QUESTIONS TO ANSWER
a: Reproduce the passage of the article on Norway's butter shortage that starts with "Old-fashioned interest-group lobbying" and goes on through "the commodity markets.".
b: In the article on Norway's butter shortage, which dairy cooperative holds a de facto monopoly on the Norwegian domestic market?
c: Write the next part of the article on Norway's butter shortage, picking up after its final sentence.

TEXT UNDER STUDY
Moneybox

The Norwegian Butter Crisis

An absurd dairy shortage and its very valuable economic lessons.

Norwegian cows.
Bad weather this summer afflicted Norway’s dairy industry.

Photograph by Nikolai C. Perminow/iStockphoto.

The occasional spree killing aside, Norway normally only makes it into the American press as a lighthearted human interest story. Back in the spring of 2010, for example, when the Eyjafljallajökull eruption stranded Prime Minister Jens Stoltenberg in New York, there was much joy over the spectacle of him calmly running the country via iPad from his hotel room. Today, Norway is back in the news for its nationwide butter shortage, a story so silly it was brought to America’s attention by the Colbert Report.

It seems more than a little absurd for one of the richest countries on earth (per capita of GDP, only Luxembourg and tiny Liechtenstein have it beat) to be rationing a basic household commodity, which is what’s happening . But behind this silly story are several important economic lessons about trade and the surprising economic dilemmas posed by striking it rich.

Let’s start with trade. Norway is tiny—more people live in Colorado or Cook County—and it has very marginal agricultural climate. They had some bad weather this summer, hurting the small dairy industry. It’s easy to see how that could lead to reduced national butter output and shortages. Except small places don’t normally try to produce everything themselves: That’s a stupid and wasteful strategy in a global economy. If Norway can’t make enough butter for everyone to slather on their eller mørkt rugbrød, shouldn’t they just import butter from abroad? The supermarket downstairs from my apartment has plenty of butter. Surely we could ship some to Oslo. The problem is that the Norwegian dairy cooperative Tine has a de facto monopoly on the domestic market and is deliberately sheltered from foreign competition (PDF) as a matter of public policy.

The Norwegian government, conscious of how embarrassing and annoying this butter shortage is, is relaxing the high tariffs on imported butter in order to relieve the crisis. It will take some time for supplies to actually begin flowing into the country, but soon enough foreign butter will flood the Norwegian market (as it already has in Sweden, which was afflicted by similar weather problems), and the Great Butter Shortage will vanish from the headlines.

But before concluding that the butter crisis is a simple lesson about the virtues of free trade, it’s worth considering the reasons for adopting these rules in the first place.

Old-fashioned interest-group lobbying plays a role, no doubt, but there’s something deeper at work. Norway got rich through the discovery of offshore oil and gas reserves, a bonanza of natural resource wealth. But with such wealth can come problems, most notably the so-called “Dutch Disease” that afflicted the Netherlands after its own fossil-fuel find.* A capital-intensive industry that employs relatively few workers became a major export industry. The high volume of natural resource exports pushes up the value of the currency and makes it cheap to buy products from abroad. This, in turn, tends to put all domestic producers of other tradable goods out of business and leave your economy dangerously dependent on the fluctuations of the commodity markets.

DATA UNDER STUDY
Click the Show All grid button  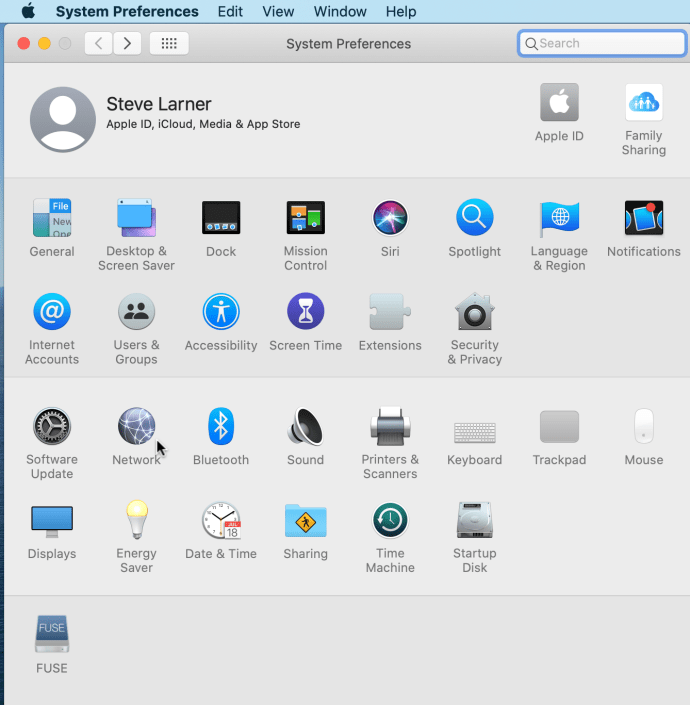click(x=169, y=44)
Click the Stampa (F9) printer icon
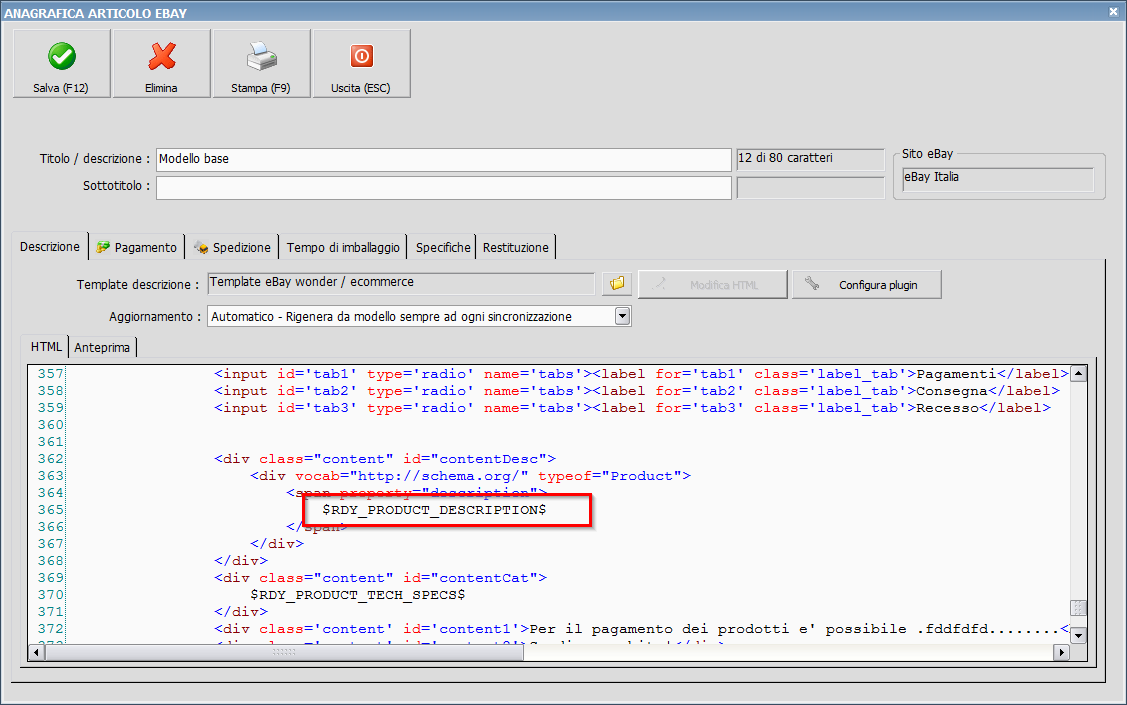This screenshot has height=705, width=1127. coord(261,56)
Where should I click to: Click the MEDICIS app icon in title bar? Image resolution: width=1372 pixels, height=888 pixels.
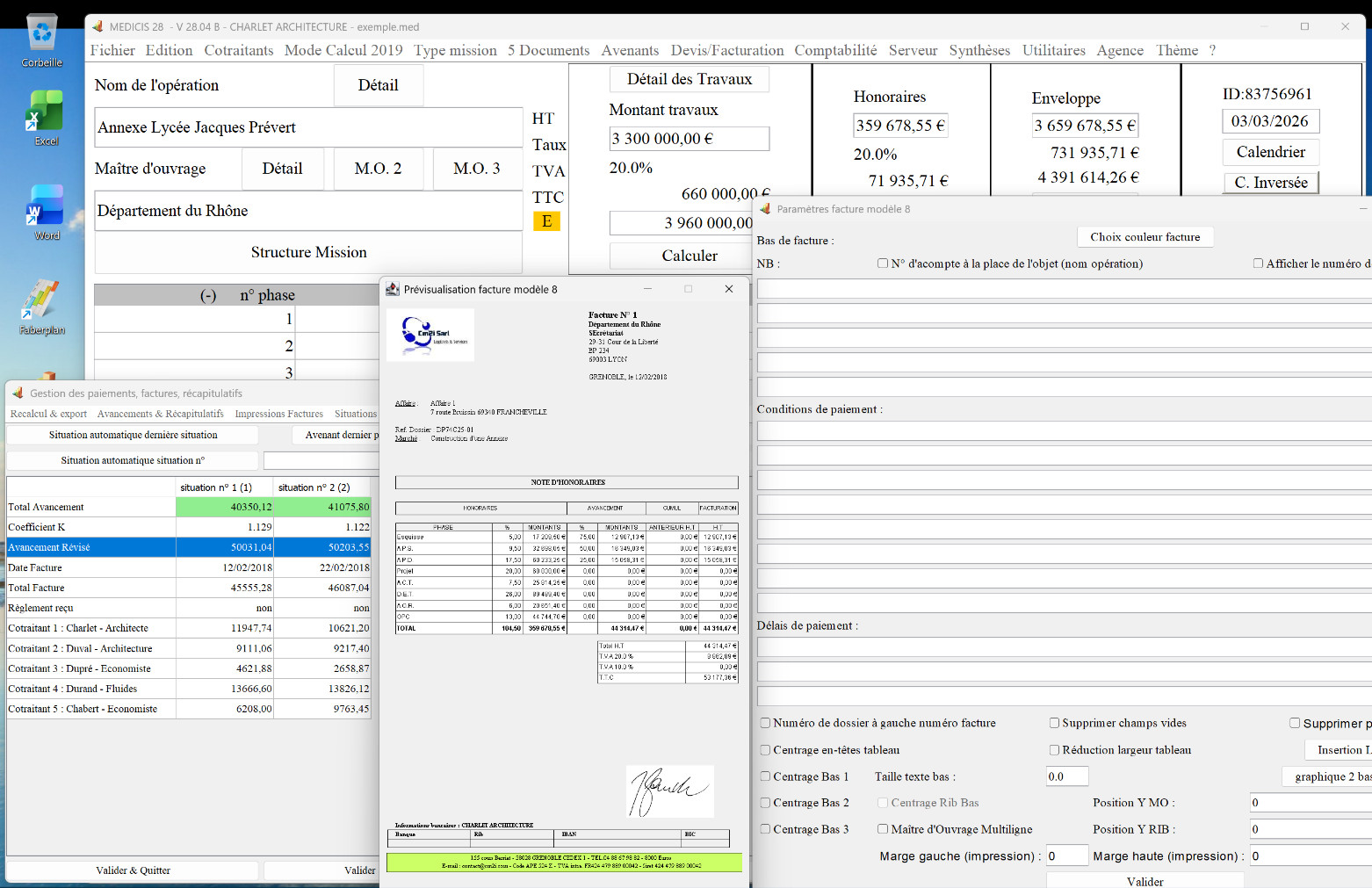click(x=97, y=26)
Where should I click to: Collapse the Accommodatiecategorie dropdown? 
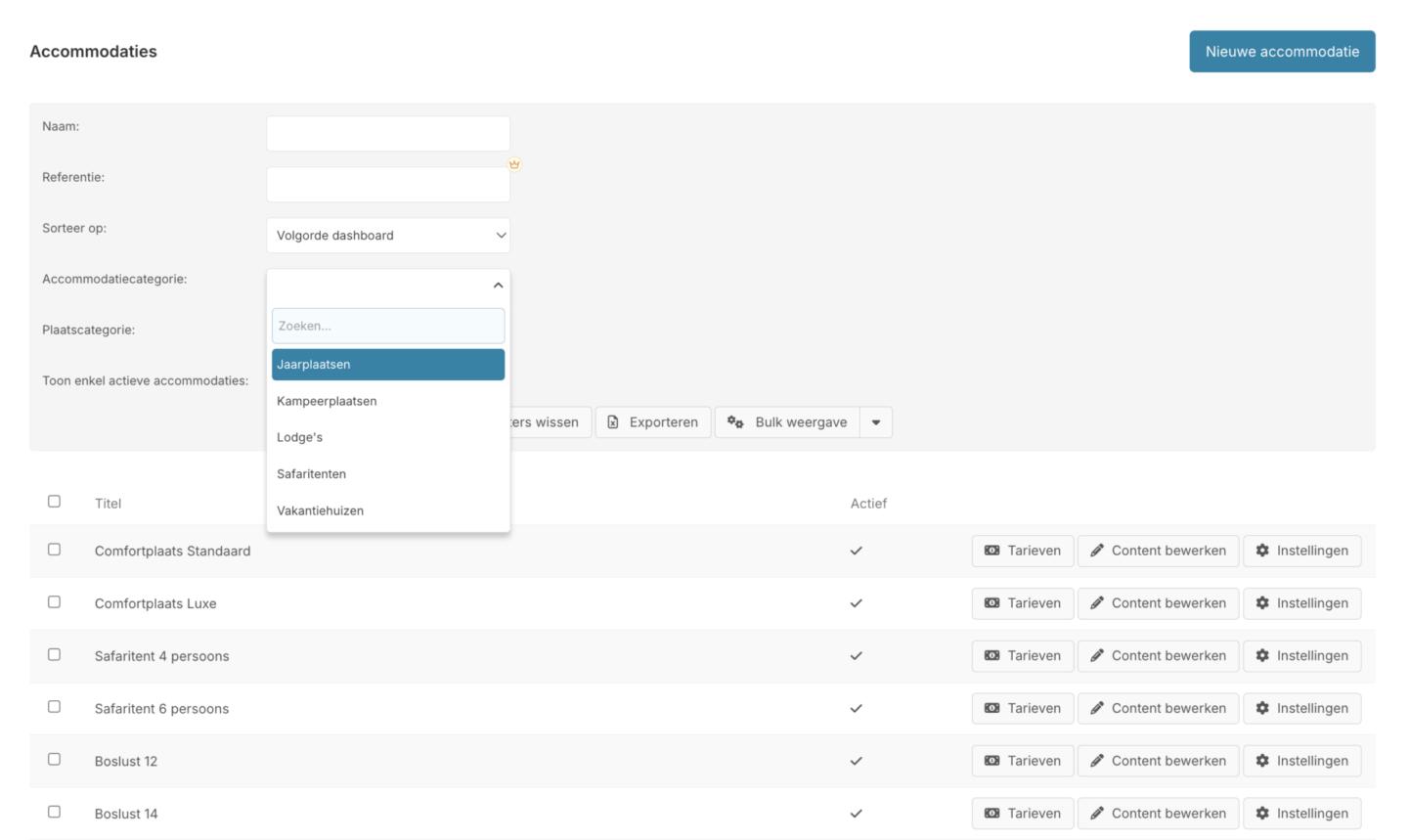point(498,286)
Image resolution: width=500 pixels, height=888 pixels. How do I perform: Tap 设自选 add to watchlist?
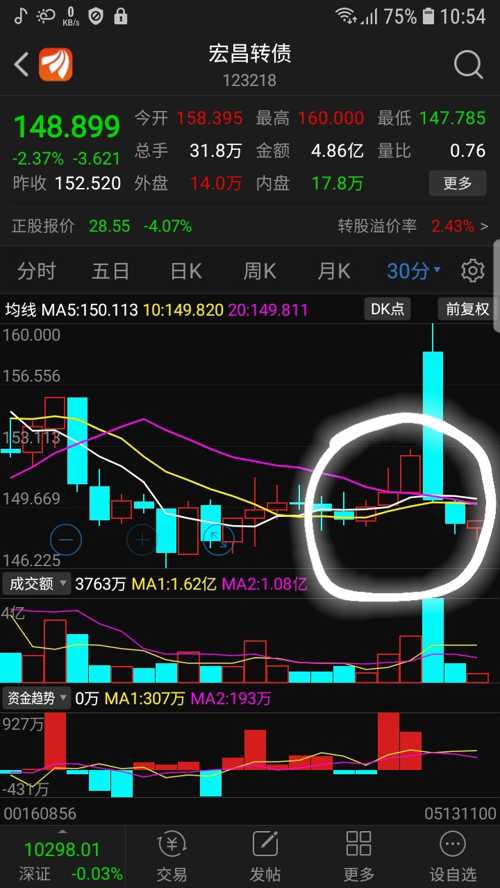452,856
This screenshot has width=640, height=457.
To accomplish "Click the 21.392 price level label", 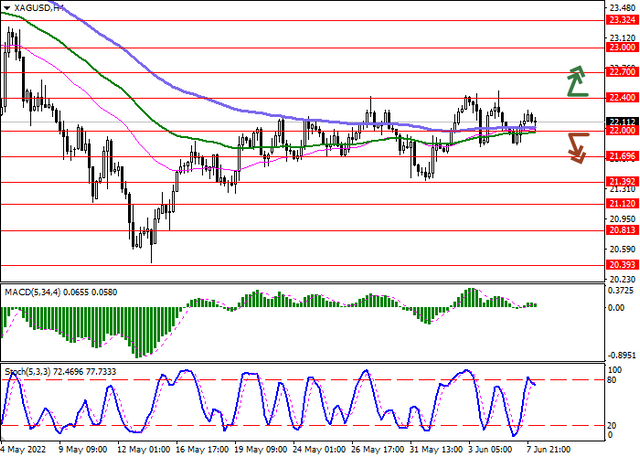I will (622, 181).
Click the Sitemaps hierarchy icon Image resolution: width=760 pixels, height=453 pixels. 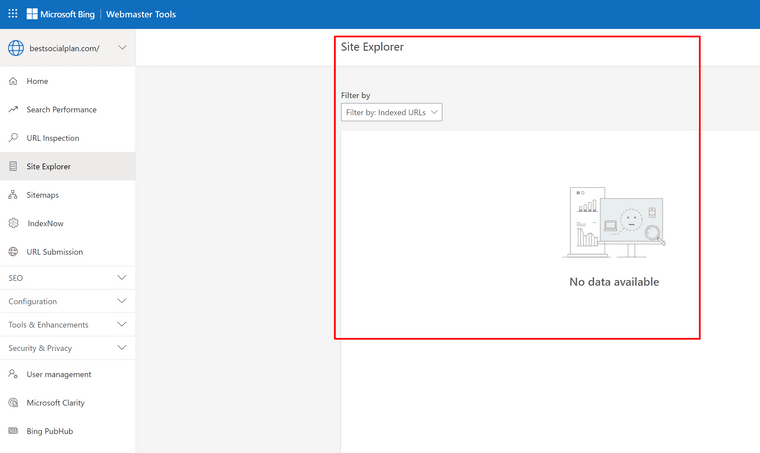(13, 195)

EXPECTED RESULTS
a:
Old-fashioned interest-group lobbying plays a role, no doubt, but there’s something deeper at work. Norway got rich through the discovery of offshore oil and gas reserves, a bonanza of natural resource wealth. But with such wealth can come problems, most notably the so-called “Dutch Disease” that afflicted the Netherlands after its own fossil-fuel find.* A capital-intensive industry that employs relatively few workers became a major export industry. The high volume of natural resource exports pushes up the value of the currency and makes it cheap to buy products from abroad. This, in turn, tends to put all domestic producers of other tradable goods out of business and leave your economy dangerously dependent on the fluctuations of the commodity markets.

b: Tine.

c:
In principle, economic orthodoxy would say not to sweat it. Just use the natural resources to generate government revenue, then engage in massive redistribution. To many, though, there’s something depressing about the idea of a whole nation living on the dole. What’s more, many Persian Gulf states who’ve de facto taken this approach have realized over time that it creates problems. Your country is rich, superficially, but it lacks the human capital and organizational skills typical of a modern developed country. When the oil runs out, what will you be left with? 

Protecting select product markets from international competition has, for this reason, played a major role in Norwegian economic strategy. The inefficiencies involved in blocking foreign butter are minor at most times, can be relaxed in an emergency, and preserve some kind of non-oil economic base for the future.

The largest Norwegian effort in this regard, however, is something more innovative. A large share of the oil revenues, rather than subsidizing current government operations, is invested via the Norwegian Government Pension Fund, which is thought to own approximately 1 percent of the publicly traded stock in the world. In part, the purpose of the fund is, as its website says, “to safeguard and build financial wealth for future generations,” but this could be accomplished by directly giving the funds to Norwegians instead. The real purpose of holding the wealth in a fund that invests exclusively abroad is to limit the appreciation of the krone in international currency markets and maintain Norway’s industrial competitiveness. What it has in common with the butter tariffs, however, is that Norwegians are accepting lower living standards than they might otherwise enjoy for the sake of a long-term strategy of not becoming a Saudi-style oil monoculture.

So laugh it up this week if you see another story about Russian butter smugglers making their way to Oslo. Just remember that there are a lot of small oil-rich countries out there, and Norway is the most politically and socially functional of them all, thanks largely to the very ideas that saddled them with this amusing shortage.

Correction, Dec. 15, 2011: This article originally stated that the “Dutch Disease” was caused by an offshore gas find. The field is onshore. (Return to the corrected sentence.)